• _DIRECTIONS FOR THIS TASK_
In the data below, find the line with "Where should I" and output it along with every later line, exactly, but not the pictures.

Saved data entries:

——

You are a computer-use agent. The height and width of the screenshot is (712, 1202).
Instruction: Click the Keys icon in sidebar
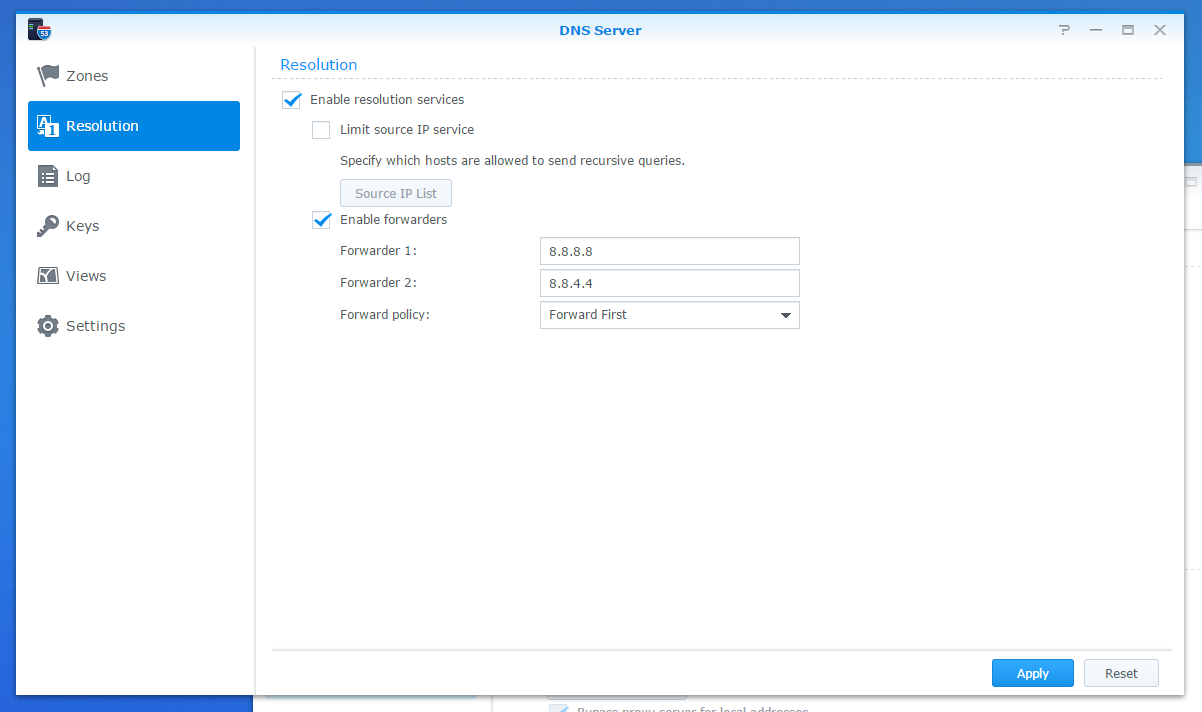tap(48, 226)
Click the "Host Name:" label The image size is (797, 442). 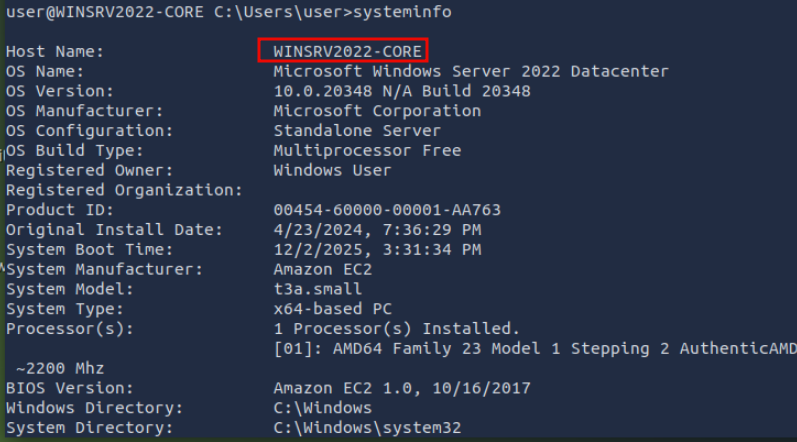[53, 50]
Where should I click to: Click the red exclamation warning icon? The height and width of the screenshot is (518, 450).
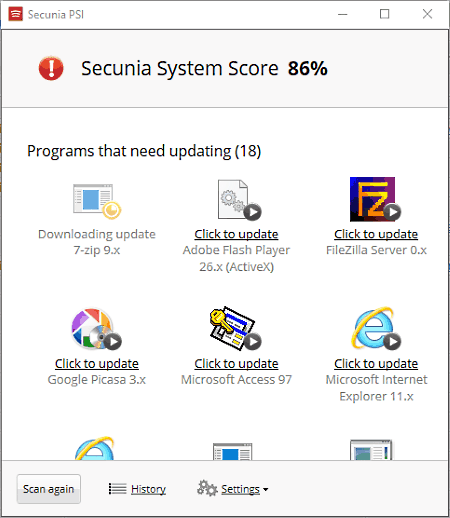(x=51, y=68)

——

• _SOLUTION_
Where should I click to: Click the red exclamation warning icon? The height and width of the screenshot is (518, 450).
(x=51, y=68)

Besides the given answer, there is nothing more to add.